### What is being asked
Once the line holding "At what coordinates should I click to accomplish: Toggle" is found, output it and all remaining lines of the data exactly, with every picture left out.

(Dataset entries)
★ ★ ★ ★ ★

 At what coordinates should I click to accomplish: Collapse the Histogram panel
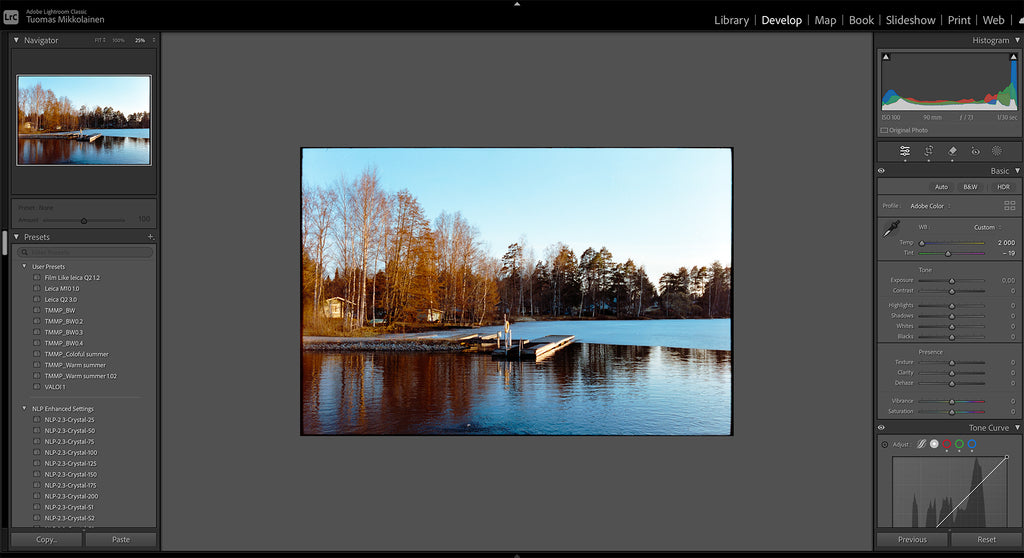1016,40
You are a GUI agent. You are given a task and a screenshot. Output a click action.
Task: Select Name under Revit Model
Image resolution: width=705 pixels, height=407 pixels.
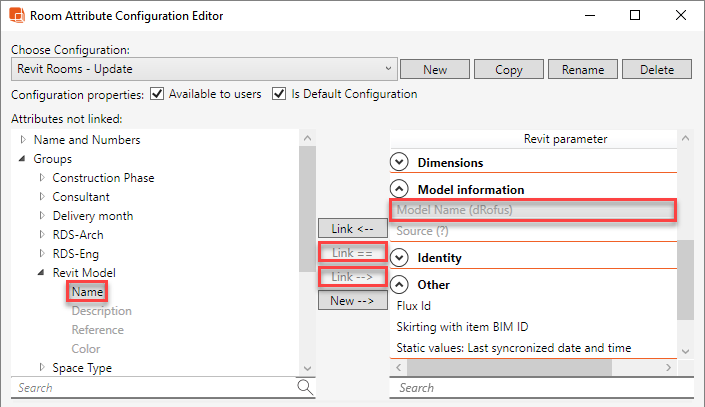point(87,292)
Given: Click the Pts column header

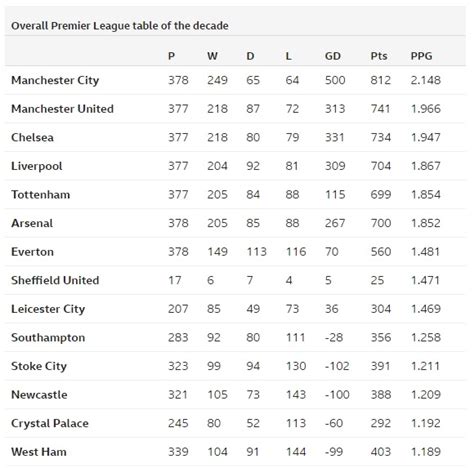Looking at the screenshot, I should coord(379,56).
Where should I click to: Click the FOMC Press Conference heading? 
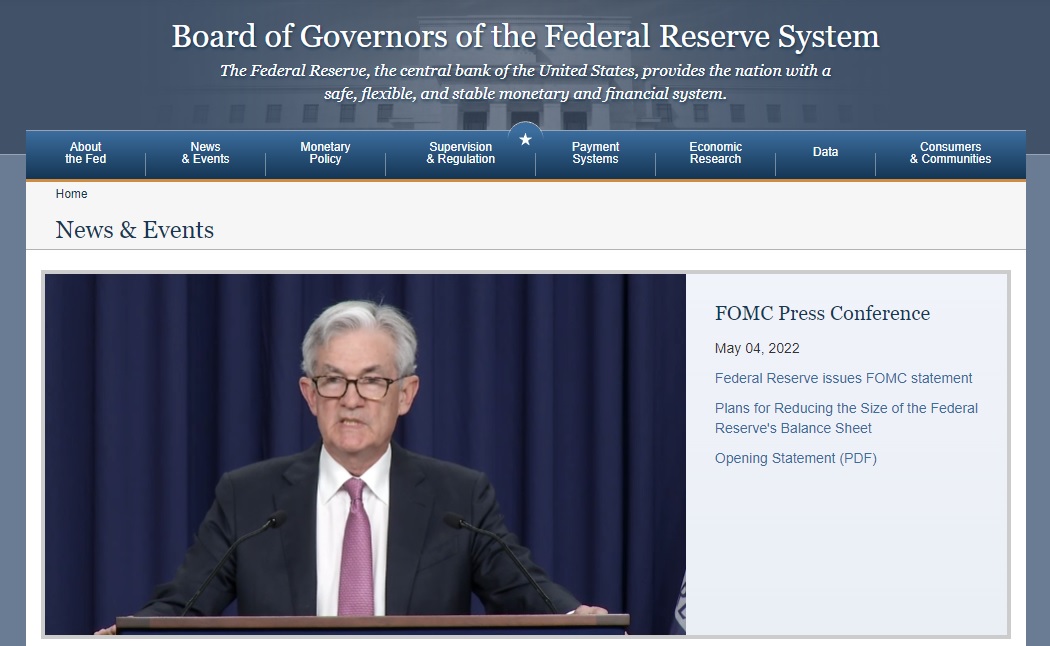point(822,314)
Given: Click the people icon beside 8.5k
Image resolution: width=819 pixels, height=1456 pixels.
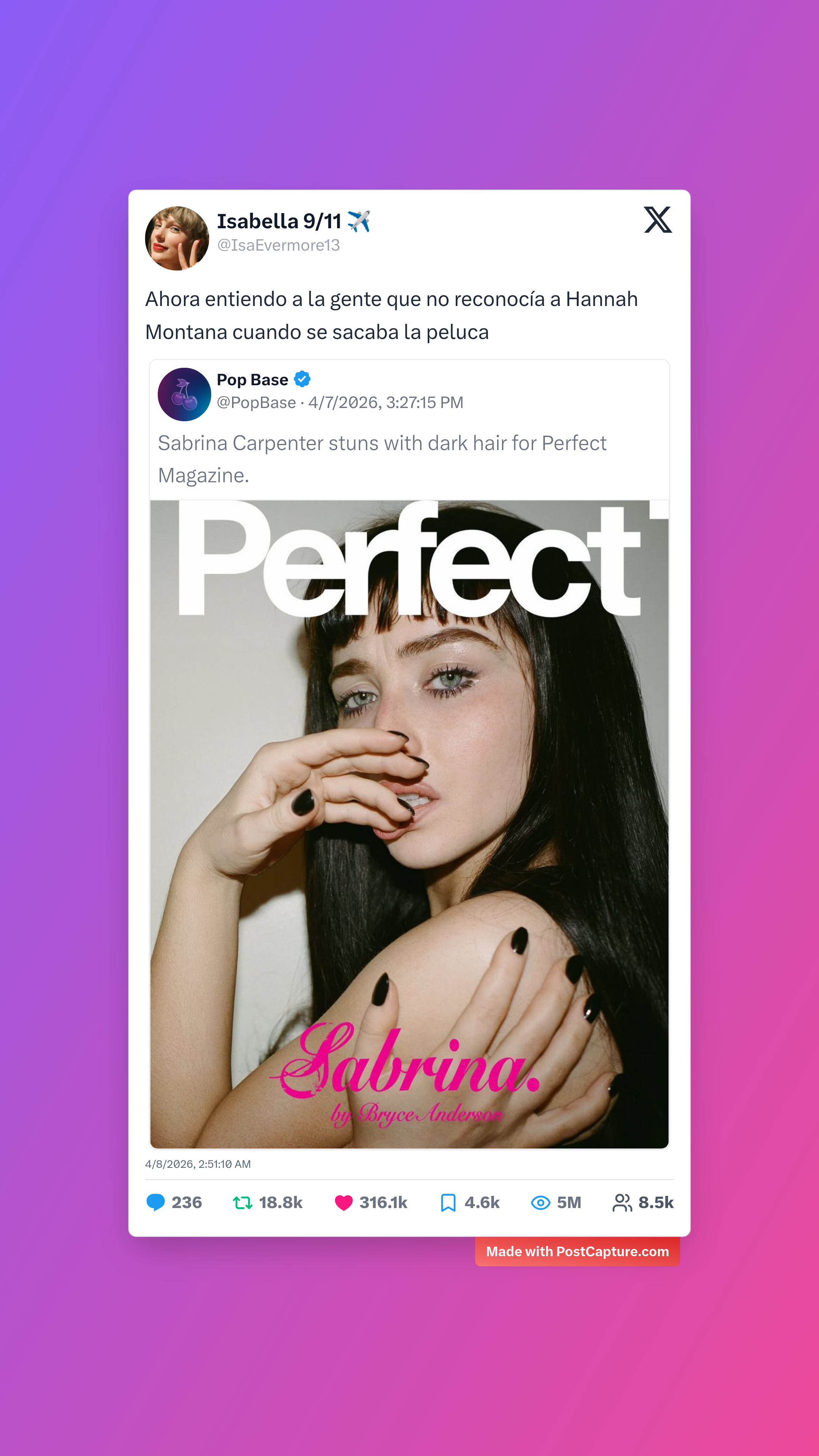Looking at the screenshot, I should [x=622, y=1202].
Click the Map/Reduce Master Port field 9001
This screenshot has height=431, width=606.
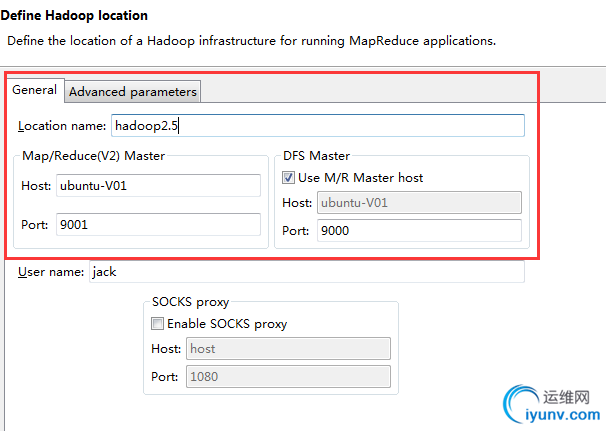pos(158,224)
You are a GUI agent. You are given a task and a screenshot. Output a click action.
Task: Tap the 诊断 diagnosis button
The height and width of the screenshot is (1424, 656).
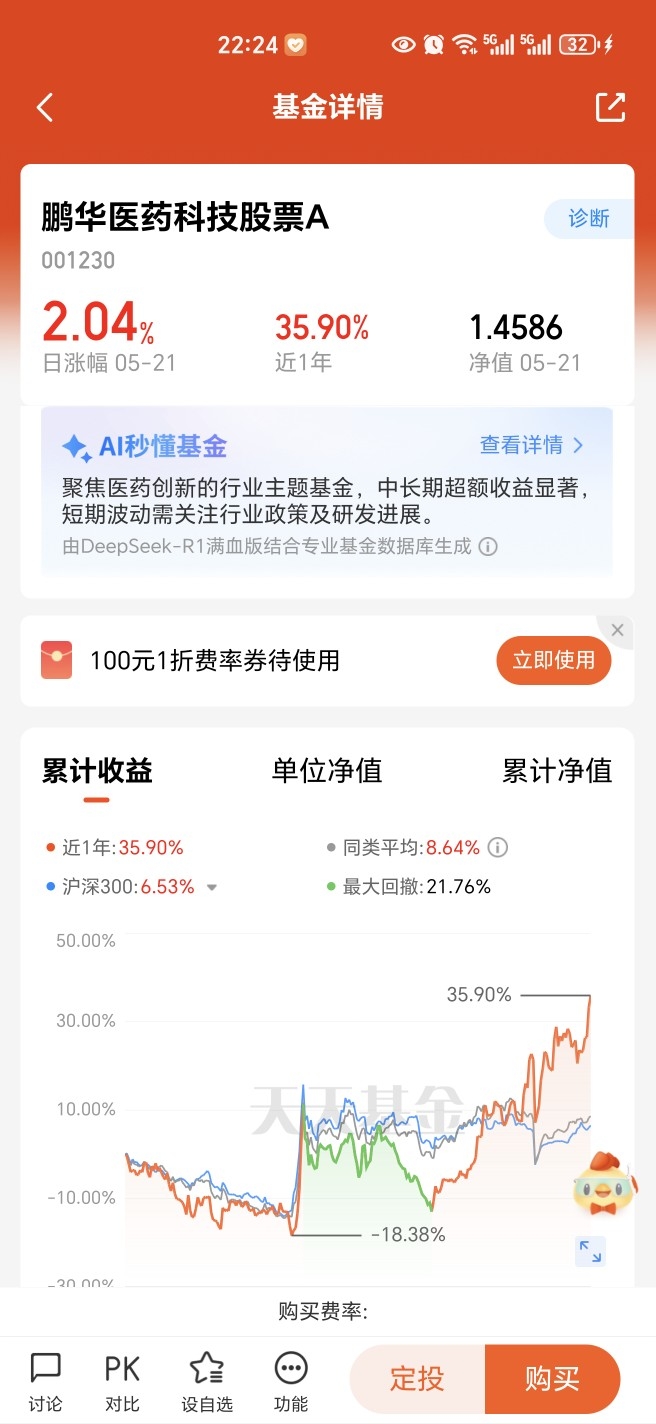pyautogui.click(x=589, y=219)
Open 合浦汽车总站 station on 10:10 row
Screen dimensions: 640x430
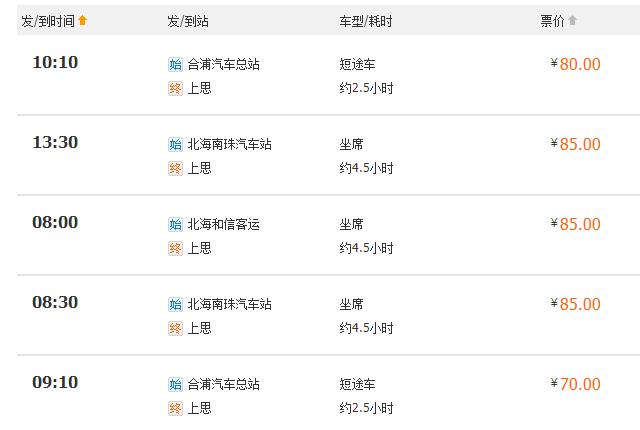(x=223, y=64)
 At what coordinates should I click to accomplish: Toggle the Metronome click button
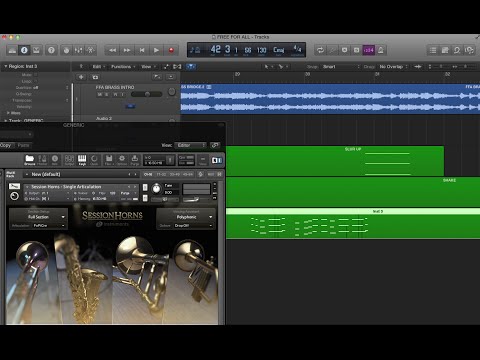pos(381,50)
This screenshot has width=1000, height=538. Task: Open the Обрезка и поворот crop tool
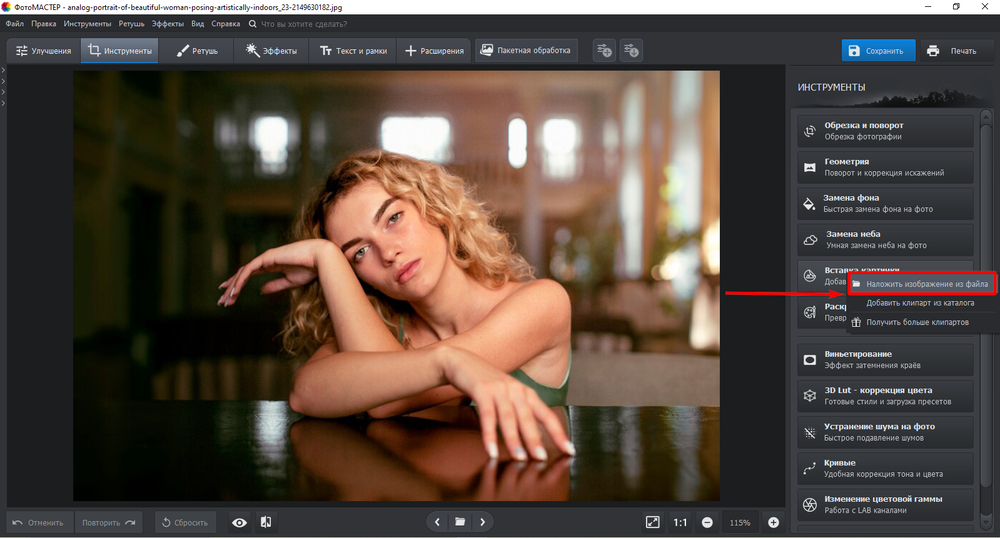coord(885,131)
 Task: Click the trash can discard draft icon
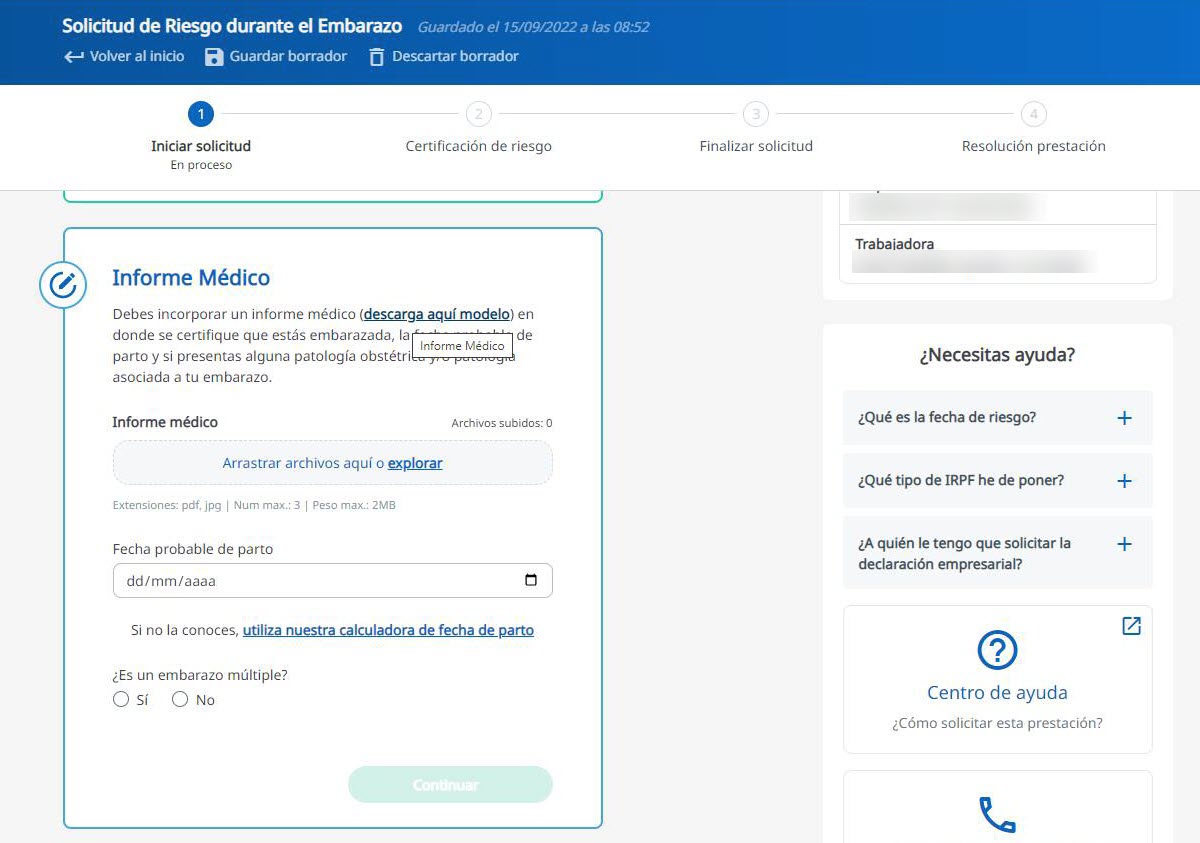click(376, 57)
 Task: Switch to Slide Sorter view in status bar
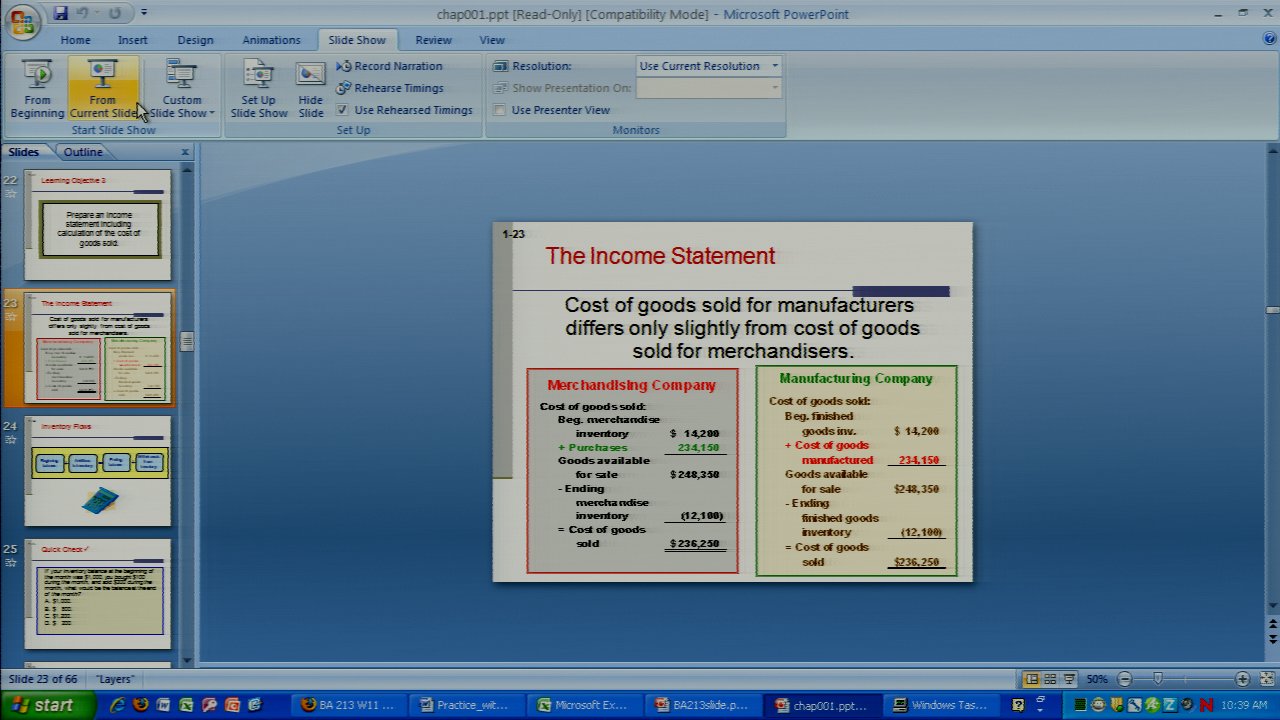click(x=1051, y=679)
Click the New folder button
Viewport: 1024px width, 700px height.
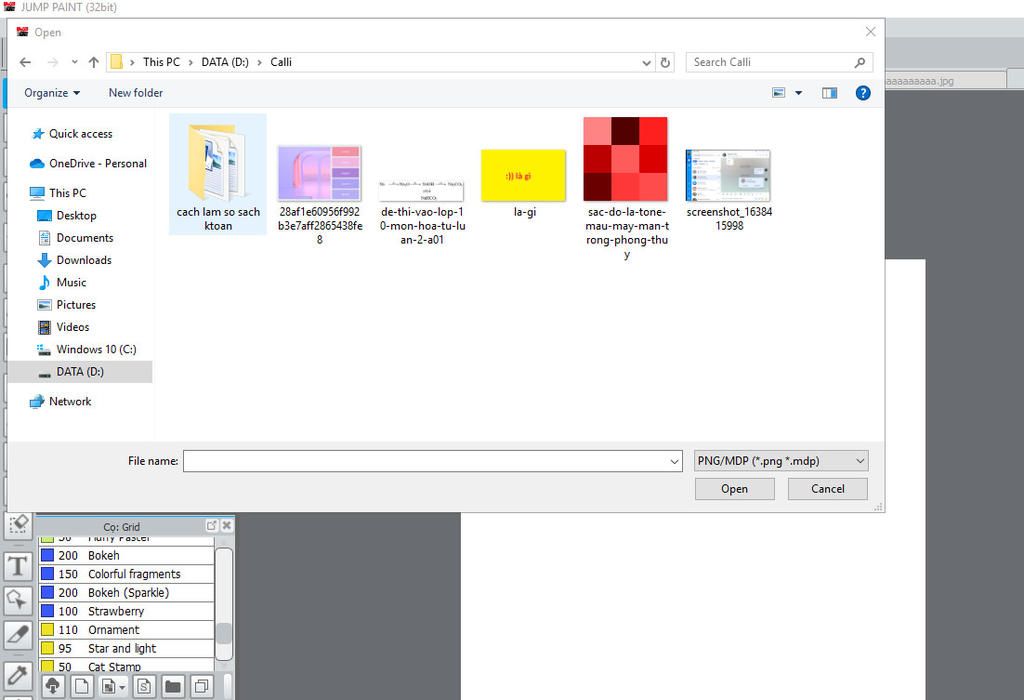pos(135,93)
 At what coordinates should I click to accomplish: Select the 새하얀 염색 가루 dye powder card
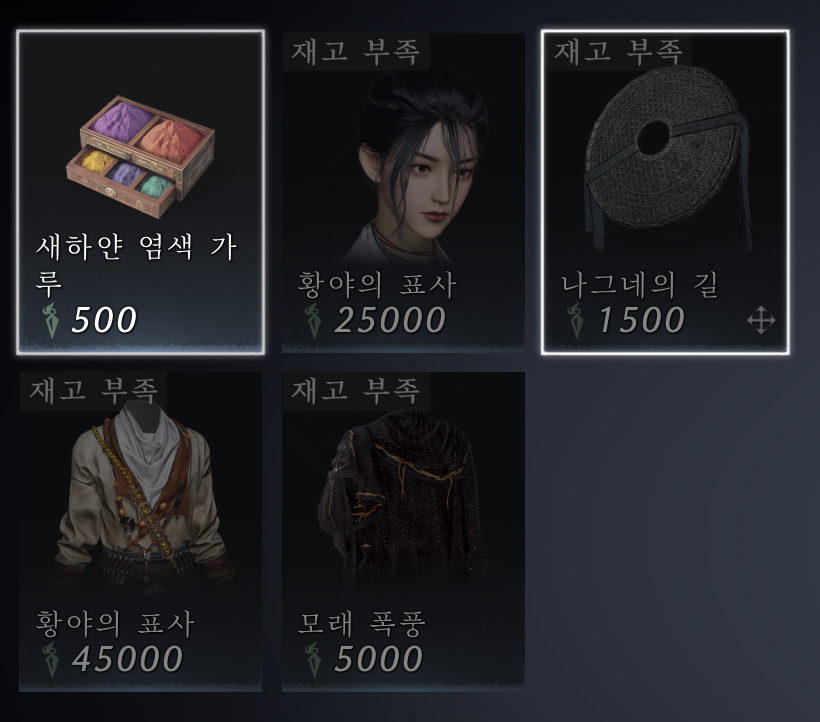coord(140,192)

★ ★ ★ ★ ★

### Answer to the problem
 At what coordinates should I click to accomplish: Toggle the Metronome click button
pos(381,50)
This screenshot has width=1000, height=538. Task: Open the Обрезка и поворот crop tool
coord(885,131)
 Task: Click the trash can discard draft icon
click(376, 57)
 Task: Switch to Slide Sorter view in status bar
click(x=1051, y=679)
Click the New folder button
Viewport: 1024px width, 700px height.
pos(135,93)
 At what coordinates should I click to accomplish: Select the 새하얀 염색 가루 dye powder card
coord(140,192)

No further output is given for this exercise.